40 Ironically, most educational institutions engage in marketing whether they realize it or not.
Consider a typical private college. The college has an admissions office whose staff visits high
schools and seeks to attract the best students. The college's development office assiduously
cultivates wealthy alumni in a search for the large gift. The college's public relations people
busy themselves with editors and community organizations to disseminate favorable news and
impressions about the college. The dean of students directs academic and personal counseling
programs and runs extracurricular activities to increase students’ satisfaction with the college.
The alumni office maintains contacts with graduates and provides activities and information to
enlist their support. These and other administrators, faculty, and staff have the responsibility of
sensing, serving, and satisfying different markets, although if asked, they may deny that they
are engaged in marketing.
41 Marketing should not be needed. Even when administrators of educational institutions
accept the usefulness of marketing, they may believe that marketing is unnecessary.
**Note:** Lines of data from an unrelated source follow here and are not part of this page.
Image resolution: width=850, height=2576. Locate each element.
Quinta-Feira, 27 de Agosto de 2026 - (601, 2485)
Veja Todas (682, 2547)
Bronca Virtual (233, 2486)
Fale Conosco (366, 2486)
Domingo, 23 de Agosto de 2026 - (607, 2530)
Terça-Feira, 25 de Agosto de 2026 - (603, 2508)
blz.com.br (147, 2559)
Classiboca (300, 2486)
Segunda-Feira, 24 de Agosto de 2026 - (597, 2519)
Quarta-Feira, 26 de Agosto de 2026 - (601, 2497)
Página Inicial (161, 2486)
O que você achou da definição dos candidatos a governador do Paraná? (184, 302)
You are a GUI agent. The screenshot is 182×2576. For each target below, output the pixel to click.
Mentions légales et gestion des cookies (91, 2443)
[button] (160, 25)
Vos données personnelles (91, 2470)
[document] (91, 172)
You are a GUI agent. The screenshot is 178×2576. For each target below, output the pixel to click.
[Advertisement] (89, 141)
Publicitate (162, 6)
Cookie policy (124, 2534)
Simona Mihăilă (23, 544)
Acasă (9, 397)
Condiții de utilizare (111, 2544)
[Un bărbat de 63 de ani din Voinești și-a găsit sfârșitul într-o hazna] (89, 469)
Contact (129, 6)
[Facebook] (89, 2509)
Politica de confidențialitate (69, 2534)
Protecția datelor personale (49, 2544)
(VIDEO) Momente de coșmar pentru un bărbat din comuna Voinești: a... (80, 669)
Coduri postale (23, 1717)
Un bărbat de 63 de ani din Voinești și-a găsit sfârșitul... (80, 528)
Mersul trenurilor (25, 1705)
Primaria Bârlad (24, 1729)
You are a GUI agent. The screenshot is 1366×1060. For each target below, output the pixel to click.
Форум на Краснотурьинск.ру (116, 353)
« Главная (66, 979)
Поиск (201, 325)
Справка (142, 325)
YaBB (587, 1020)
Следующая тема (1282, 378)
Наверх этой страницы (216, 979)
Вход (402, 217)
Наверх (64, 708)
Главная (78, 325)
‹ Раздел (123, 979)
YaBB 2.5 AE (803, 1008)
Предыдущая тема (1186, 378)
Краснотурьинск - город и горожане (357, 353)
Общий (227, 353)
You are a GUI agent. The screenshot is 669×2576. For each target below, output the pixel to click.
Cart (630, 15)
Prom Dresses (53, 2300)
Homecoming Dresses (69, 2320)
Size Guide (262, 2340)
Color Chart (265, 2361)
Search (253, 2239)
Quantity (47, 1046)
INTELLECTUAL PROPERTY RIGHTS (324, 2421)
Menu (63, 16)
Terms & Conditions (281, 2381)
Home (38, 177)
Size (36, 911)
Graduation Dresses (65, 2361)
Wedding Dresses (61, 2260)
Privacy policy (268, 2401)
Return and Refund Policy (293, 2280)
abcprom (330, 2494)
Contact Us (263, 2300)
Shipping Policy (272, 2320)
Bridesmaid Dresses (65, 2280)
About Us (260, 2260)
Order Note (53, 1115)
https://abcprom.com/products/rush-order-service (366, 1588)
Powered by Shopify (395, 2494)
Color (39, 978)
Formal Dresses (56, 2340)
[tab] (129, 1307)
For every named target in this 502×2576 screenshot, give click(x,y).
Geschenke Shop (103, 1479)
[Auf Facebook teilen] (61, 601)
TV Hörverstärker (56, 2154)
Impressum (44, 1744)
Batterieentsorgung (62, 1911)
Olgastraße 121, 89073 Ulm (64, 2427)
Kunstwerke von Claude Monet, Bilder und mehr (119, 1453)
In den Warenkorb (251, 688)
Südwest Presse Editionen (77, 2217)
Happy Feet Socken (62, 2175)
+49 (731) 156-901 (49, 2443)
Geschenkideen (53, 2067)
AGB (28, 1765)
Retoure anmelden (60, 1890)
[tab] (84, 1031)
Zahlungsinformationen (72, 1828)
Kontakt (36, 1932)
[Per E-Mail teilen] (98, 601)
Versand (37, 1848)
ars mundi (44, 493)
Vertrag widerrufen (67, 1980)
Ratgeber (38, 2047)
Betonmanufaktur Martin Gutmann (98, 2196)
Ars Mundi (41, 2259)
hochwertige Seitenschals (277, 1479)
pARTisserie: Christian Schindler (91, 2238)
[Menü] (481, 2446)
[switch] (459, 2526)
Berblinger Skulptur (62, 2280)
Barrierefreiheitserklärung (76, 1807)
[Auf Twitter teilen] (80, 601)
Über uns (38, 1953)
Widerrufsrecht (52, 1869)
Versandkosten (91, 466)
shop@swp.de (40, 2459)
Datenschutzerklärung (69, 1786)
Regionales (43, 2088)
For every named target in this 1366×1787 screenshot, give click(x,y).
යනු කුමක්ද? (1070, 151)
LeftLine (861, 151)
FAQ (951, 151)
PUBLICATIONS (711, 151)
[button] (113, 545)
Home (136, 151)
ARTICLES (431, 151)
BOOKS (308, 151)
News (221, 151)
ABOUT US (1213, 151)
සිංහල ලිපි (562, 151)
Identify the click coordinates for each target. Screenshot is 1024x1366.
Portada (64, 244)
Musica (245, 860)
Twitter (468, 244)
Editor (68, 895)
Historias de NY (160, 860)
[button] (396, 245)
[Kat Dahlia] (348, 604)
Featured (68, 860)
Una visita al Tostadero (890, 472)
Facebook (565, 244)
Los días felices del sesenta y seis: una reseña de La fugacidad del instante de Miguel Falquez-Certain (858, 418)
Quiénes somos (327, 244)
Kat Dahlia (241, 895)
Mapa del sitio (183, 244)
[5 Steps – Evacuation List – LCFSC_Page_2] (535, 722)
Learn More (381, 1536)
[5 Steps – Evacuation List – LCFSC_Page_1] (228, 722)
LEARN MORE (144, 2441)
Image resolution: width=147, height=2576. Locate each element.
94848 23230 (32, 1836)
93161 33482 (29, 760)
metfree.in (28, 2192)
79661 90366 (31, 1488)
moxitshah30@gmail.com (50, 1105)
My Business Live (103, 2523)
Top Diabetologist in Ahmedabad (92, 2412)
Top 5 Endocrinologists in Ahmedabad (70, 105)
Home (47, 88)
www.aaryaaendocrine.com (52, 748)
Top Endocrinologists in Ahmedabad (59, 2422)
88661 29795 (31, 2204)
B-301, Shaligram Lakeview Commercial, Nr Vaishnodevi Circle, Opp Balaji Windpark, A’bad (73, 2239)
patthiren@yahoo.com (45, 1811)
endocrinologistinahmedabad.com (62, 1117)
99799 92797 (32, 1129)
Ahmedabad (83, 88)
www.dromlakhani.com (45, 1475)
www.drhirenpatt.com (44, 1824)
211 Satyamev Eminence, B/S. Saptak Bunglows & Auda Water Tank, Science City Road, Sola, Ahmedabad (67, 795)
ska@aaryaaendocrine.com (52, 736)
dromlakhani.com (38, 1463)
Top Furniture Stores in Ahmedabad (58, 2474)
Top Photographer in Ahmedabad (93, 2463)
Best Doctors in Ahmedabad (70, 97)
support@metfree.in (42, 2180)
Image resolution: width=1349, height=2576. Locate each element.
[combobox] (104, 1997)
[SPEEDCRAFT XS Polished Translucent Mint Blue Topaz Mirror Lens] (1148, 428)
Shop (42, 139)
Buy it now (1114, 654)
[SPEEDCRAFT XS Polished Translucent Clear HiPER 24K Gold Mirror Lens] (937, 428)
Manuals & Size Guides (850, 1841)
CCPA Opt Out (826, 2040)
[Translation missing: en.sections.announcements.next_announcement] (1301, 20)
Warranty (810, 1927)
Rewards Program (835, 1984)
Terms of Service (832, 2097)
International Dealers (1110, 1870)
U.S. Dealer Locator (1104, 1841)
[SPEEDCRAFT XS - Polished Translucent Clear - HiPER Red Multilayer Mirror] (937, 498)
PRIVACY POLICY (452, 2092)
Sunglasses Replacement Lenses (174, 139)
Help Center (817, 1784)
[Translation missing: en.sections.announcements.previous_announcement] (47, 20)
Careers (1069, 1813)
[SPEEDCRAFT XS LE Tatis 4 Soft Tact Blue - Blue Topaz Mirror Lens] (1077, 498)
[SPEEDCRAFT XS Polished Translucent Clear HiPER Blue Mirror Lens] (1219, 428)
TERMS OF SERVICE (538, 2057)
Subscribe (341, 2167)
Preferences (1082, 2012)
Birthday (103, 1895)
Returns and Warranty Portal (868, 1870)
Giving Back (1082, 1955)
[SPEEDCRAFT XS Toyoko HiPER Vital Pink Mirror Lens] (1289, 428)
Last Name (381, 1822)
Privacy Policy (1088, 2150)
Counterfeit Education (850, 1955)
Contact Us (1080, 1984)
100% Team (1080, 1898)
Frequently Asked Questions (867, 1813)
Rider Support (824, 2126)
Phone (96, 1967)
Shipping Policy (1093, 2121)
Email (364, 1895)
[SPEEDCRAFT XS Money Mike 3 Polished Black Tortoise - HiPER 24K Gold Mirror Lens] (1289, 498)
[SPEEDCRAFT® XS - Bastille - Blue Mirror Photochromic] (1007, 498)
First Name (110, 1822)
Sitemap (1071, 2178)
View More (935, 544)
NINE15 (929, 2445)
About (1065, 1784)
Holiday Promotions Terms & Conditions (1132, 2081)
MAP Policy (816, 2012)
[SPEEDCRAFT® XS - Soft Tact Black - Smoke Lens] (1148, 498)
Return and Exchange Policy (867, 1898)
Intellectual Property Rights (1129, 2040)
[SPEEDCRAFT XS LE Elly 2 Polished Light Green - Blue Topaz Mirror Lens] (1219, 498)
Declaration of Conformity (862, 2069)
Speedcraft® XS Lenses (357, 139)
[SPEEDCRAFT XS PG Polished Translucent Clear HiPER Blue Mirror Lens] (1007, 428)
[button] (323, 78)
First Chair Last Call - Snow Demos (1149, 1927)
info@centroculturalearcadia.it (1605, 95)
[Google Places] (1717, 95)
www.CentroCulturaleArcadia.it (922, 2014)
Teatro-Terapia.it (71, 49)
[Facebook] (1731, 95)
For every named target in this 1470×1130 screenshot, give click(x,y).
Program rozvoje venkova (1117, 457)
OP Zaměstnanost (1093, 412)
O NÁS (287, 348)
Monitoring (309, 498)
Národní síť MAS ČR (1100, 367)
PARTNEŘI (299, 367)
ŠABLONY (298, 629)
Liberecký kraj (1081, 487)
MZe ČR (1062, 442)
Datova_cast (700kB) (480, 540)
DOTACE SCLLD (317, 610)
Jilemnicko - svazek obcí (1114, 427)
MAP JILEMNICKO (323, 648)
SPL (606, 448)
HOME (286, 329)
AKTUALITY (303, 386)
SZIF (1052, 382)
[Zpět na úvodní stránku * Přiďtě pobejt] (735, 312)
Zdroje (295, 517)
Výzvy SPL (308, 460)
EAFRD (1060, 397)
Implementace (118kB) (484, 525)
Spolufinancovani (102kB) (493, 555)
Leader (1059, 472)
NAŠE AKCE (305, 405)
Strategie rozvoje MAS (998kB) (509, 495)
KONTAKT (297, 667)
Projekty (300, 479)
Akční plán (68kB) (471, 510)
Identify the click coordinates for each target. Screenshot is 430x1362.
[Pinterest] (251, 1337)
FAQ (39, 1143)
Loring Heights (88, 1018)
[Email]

Administrators, board members, and others often feel that people should want the educational
experiences and services the school has to offer. After all, they reason, people "know what is
good for them," and education is good for people.
42 Administrators of publicly supported schools are shocked when legislatures cut their
budgets and voters turn down school bond issues. They may wonder why parents are pulling
their children out of public schools and willingly paying to send them to private schools.
Private-school administrators may wonder why alumni aren't more active in school affairs and
why donations have dropped off.
43 An institution that understands its markets realizes that people's attitudes and preferences
change. Rather than presuming that it will always hold the pride of place once afforded to it,
the institution carries out marketing research in order to continue to satisfy its markets.